Provided passage:
◆ ◆ ◆

Saturday, June 29, 2013

That's All


I am standing in line at the CVS. I am about to pay for a pair of sunglasses, two beverages, and two plastic shiny bags filled with peanut butter-related items. I have already paid for the cold medicine because I had to go to the pharmacist to get it. When they ask for my ID, after I request something from behind the counter, I find it a little funny and also a little strange. I wonder briefly if there’s a whole database out there somewhere that is meant for the meth-riddled drug makers of the world but secretly includes only the allergy ridden watery-eyed masses who purchase this kind of shit once a quarter. It seems like a waste, but I forget about it before I’ve even paid my 12.99 and entered my secret code into the machine. I kind of have to sneeze, but hold it because the pharmacist is nice and not full of suspicion, despite carding me for the zyrtec. 

I pick up the other items I need, because right now I need peanut butter and energy drinks, and when I get in line there is one customer ahead of me. It’s a mother. Her two children, one boy and one girl, are in the basket that she’s been using to shop with and roll them around in. The kids are of a pair, with dark liquid eyes and unruly black hair. They are both standing up. I guess them to be about three or four. They aren’t twins, but I’m only partially sure that the boy is the older one. The girl, closest to me, slightly turns and peers at me out of her deep pools. She isn’t shy, exactly, but she doesn’t speak and she doesn’t readily smile back when I smile, shyly, at her. But she doesn’t look away, either. She peers and peers, for two or three seconds, and then turns back to her brother. 

I notice that both of them have stickers all over their arms. Not stickers, but the tiny adhesive scraps that are left over after you peel off all the stickers. Blocks and lines all over their small limbs, all over the cart, all white and no cartoon character within a mile of their basket. I comprehend these kind of stickers on a fundamental level, and I smile at the girl again, when she turns back to me, still not smiling back. The little boy is talking more than the little girl, and they both keep sticking and unsticking the scraps of plastic adhesive that are everywhere.

The mother may or may not speak English. Either way, she says little. When the cashier asks something about donating this or that amount for this or that charity, something we all know full well she’s absolutely required to do, the mother says, "No, that’s all." This phrase gives no perspective as to her native tongue, because absolutely everyone who checks out here says "No, that’s all."

◆ ◆ ◆

Records supplied:
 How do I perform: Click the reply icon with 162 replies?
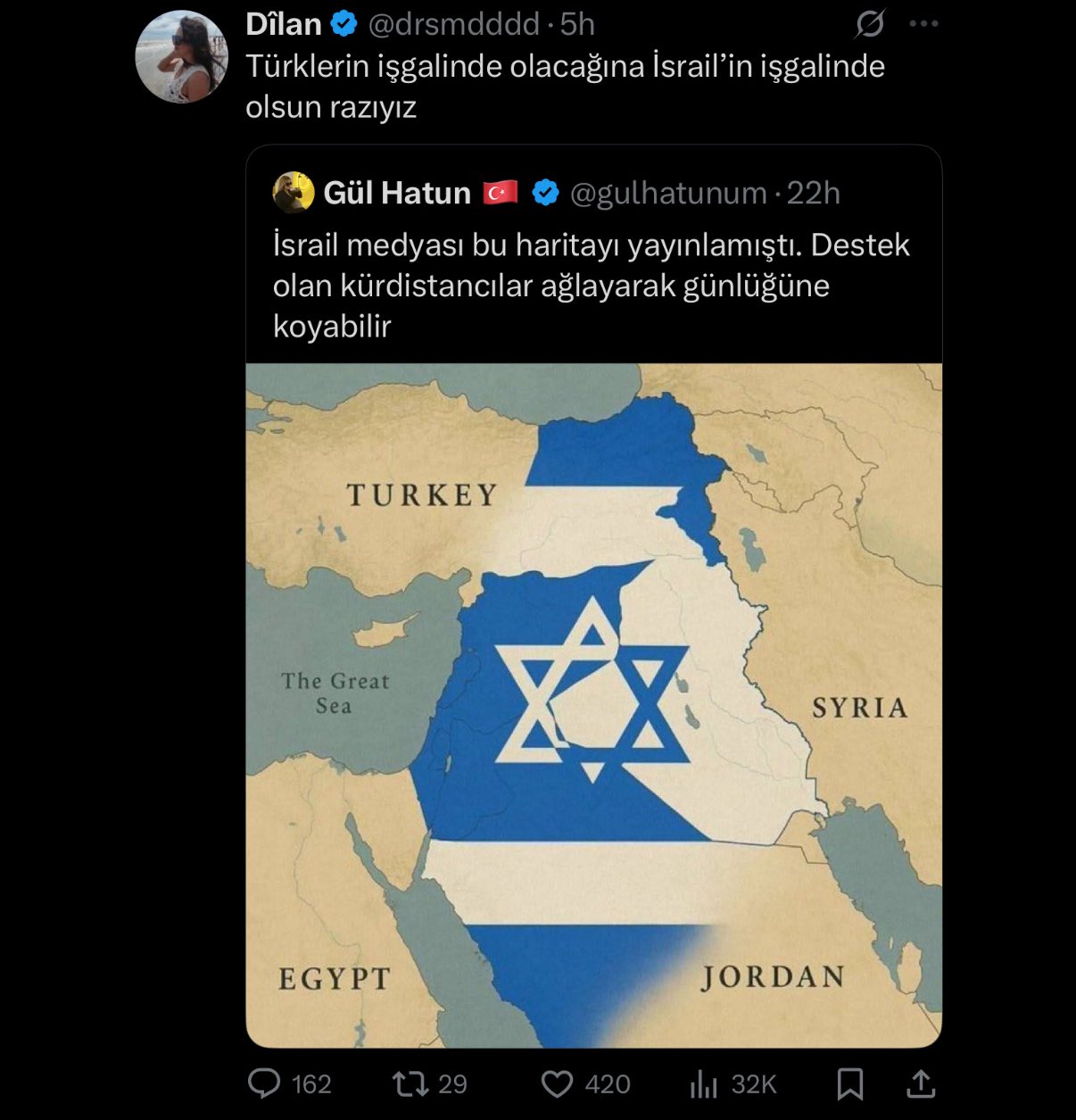pos(264,1083)
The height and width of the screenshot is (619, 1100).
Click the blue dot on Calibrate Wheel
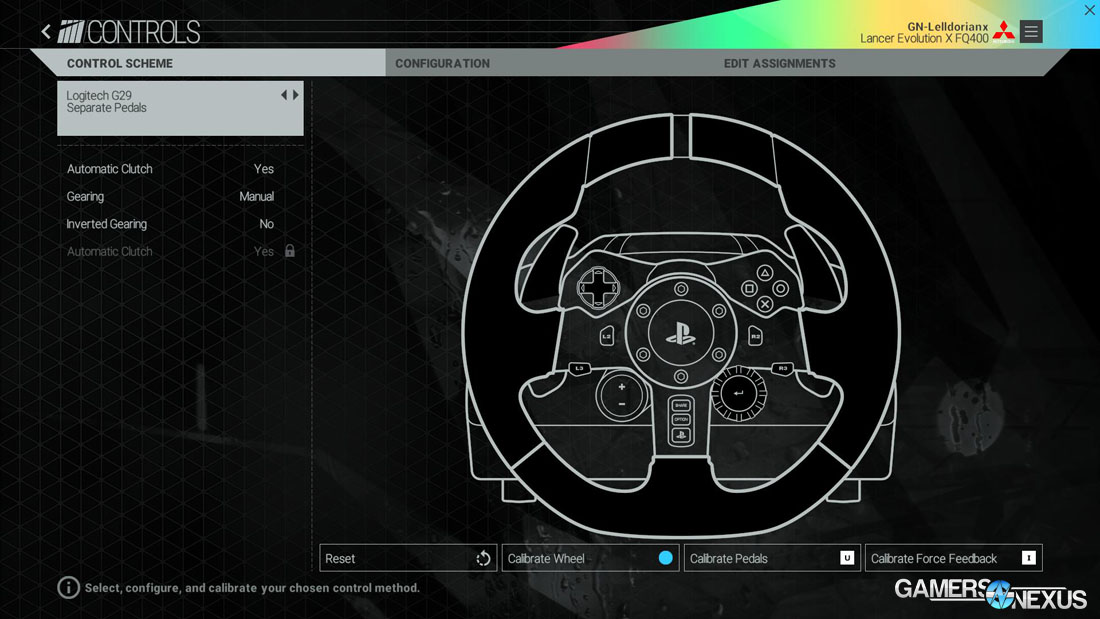click(x=666, y=557)
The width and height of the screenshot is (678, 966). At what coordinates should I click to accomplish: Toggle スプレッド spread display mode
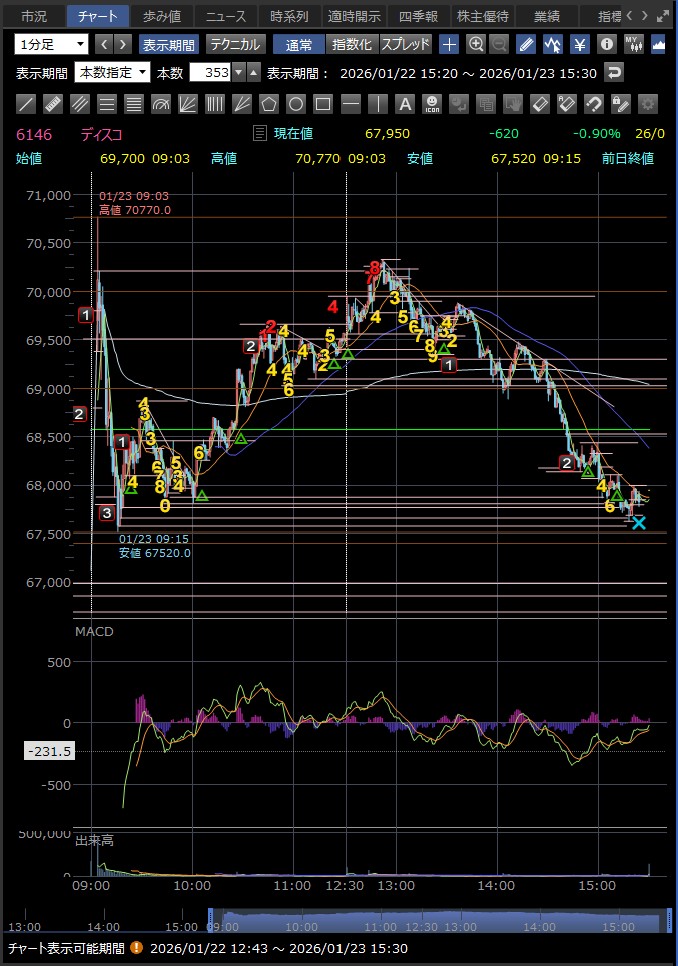(x=405, y=44)
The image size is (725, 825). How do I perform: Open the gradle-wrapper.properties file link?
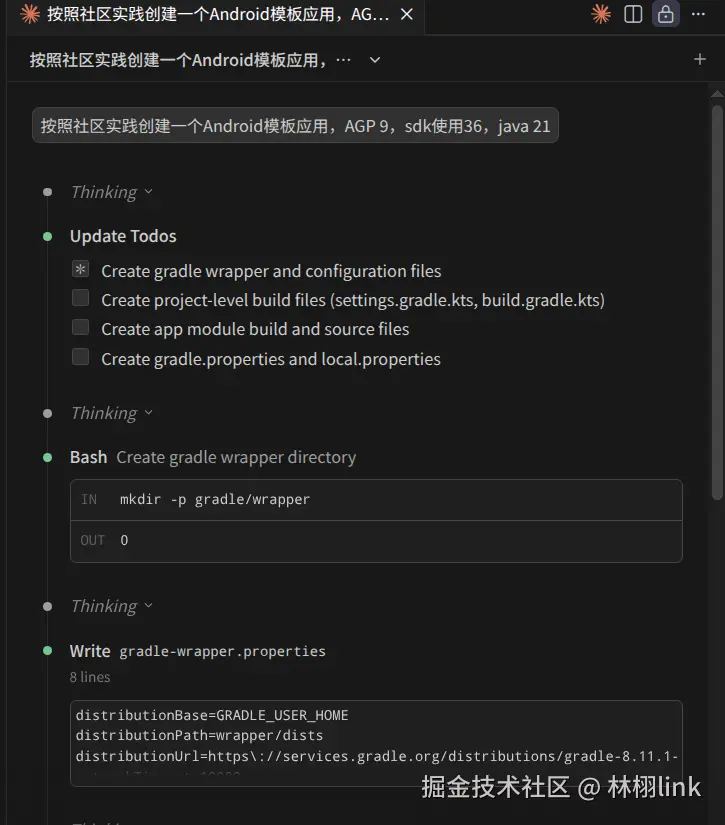222,651
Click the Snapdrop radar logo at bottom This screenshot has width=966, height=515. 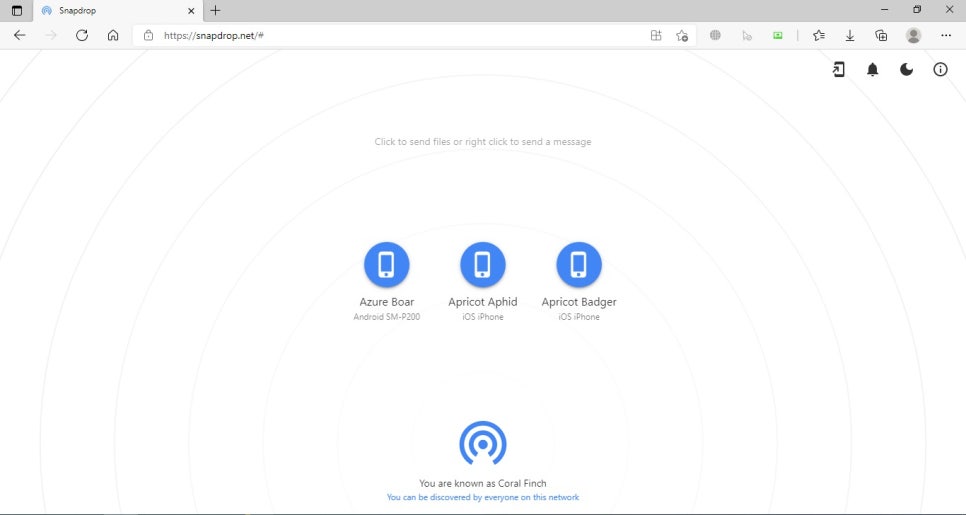click(x=482, y=443)

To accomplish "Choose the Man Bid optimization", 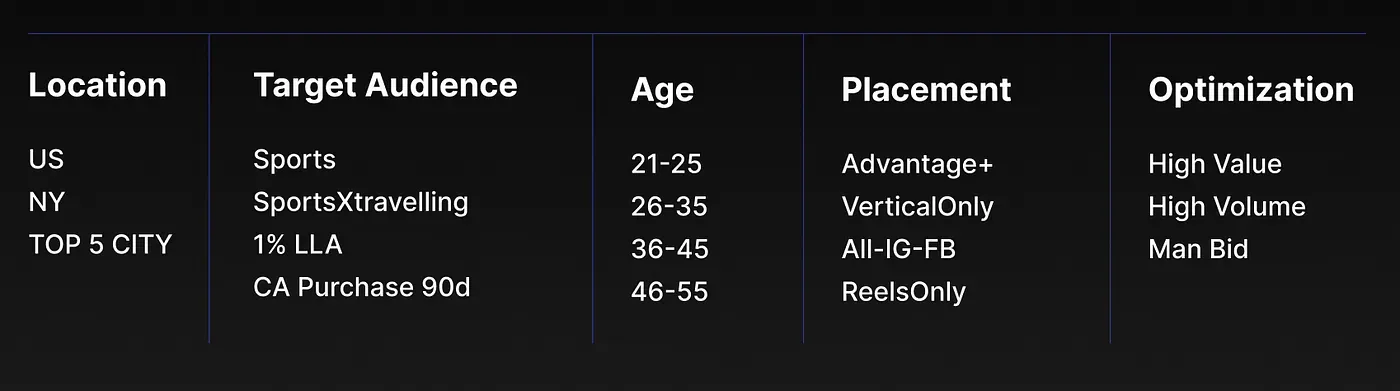I will pos(1198,249).
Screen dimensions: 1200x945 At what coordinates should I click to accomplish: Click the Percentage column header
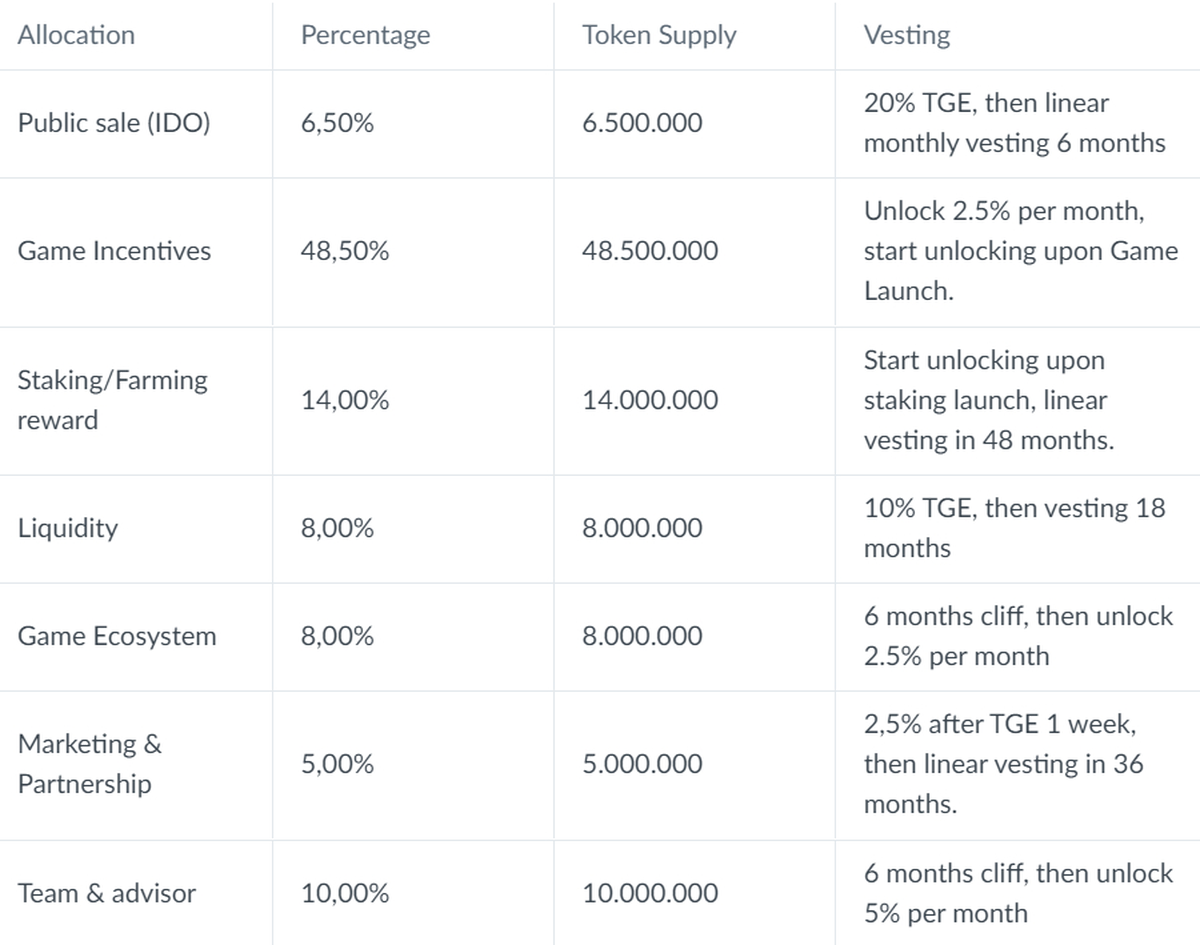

◆ ◆ ◆

Task A:
In the CVS checkout-line text, rewrite everything from "I am standing" down to "for the zyrtec.", swapping "sunglasses" for "flip-flops".
Task B:
Carry the account of waiting in line at the CVS forward from its final sentence.

Answer area A:
I am standing in line at the CVS. I am about to pay for a pair of flip-flops, two beverages, and two plastic shiny bags filled with peanut butter-related items. I have already paid for the cold medicine because I had to go to the pharmacist to get it. When they ask for my ID, after I request something from behind the counter, I find it a little funny and also a little strange. I wonder briefly if there’s a whole database out there somewhere that is meant for the meth-riddled drug makers of the world but secretly includes only the allergy ridden watery-eyed masses who purchase this kind of shit once a quarter. It seems like a waste, but I forget about it before I’ve even paid my 12.99 and entered my secret code into the machine. I kind of have to sneeze, but hold it because the pharmacist is nice and not full of suspicion, despite carding me for the zyrtec.

Answer area B:
When the mother’s purchase is complete, I see what she places back into her basket. It’s three puzzle books and one package of sponges. Nothing else, not even a bag to hold her items. The mother isn’t smiling, but that could be for any number of reasons. She could just be keeping quiet because any words she said would be in a language that none of the rest of us speak. It could be because her last fifteen dollars went to her children’s entertainment and cleaning supplies. It could very well be because she’s exhausted. 

When they are finished they leave, and even the little girl doesn’t look back at me as their cart rolls them away and out the automatic sliding door of the CVS. When I go to check out, the cashier, an old cranky woman with a long white braid, whom I am very familiar with, asks if I have a CVS card. Another card, my mind sighs. I would start paying extra for people to stop asking me if I have one of their fucking cards.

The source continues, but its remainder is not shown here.